Dataset content START

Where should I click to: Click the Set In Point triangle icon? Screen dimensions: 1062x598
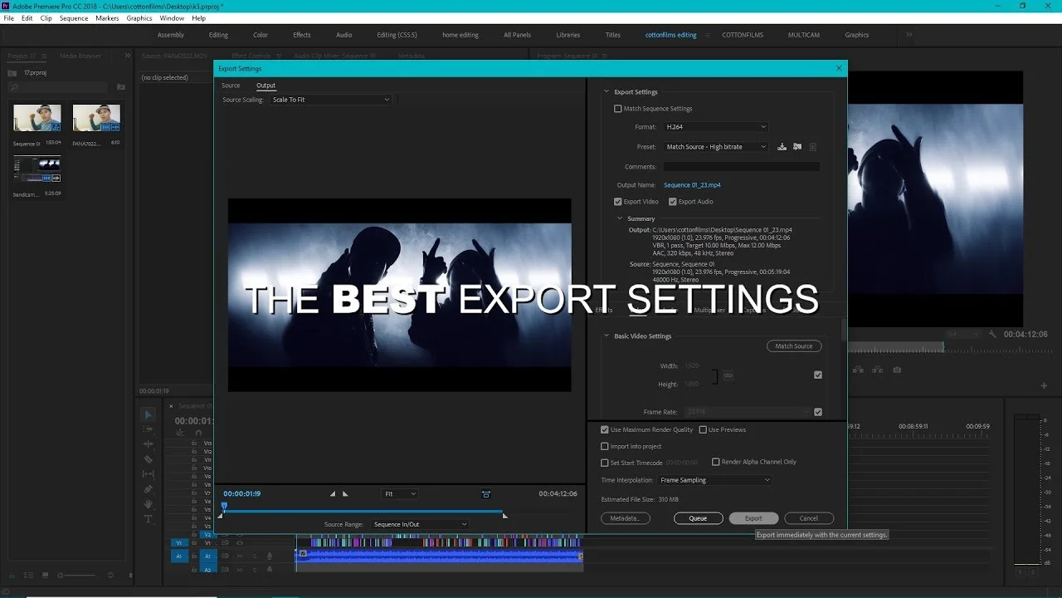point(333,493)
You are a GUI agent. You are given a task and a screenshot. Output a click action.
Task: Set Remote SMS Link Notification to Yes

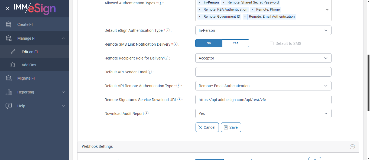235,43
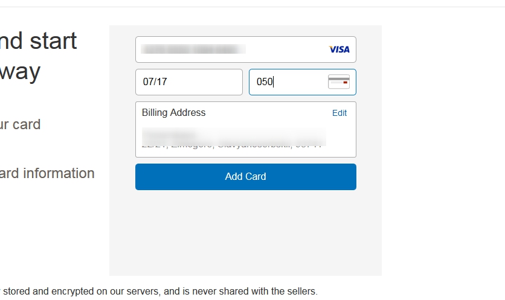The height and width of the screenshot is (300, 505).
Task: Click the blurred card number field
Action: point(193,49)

Dataset content END
Dataset content START

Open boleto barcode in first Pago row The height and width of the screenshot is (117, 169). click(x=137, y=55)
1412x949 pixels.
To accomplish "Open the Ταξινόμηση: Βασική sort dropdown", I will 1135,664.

Dataset content END

Task details: Tally every line of the data that holds the word "Open" and write the count alone.

Answer space: 2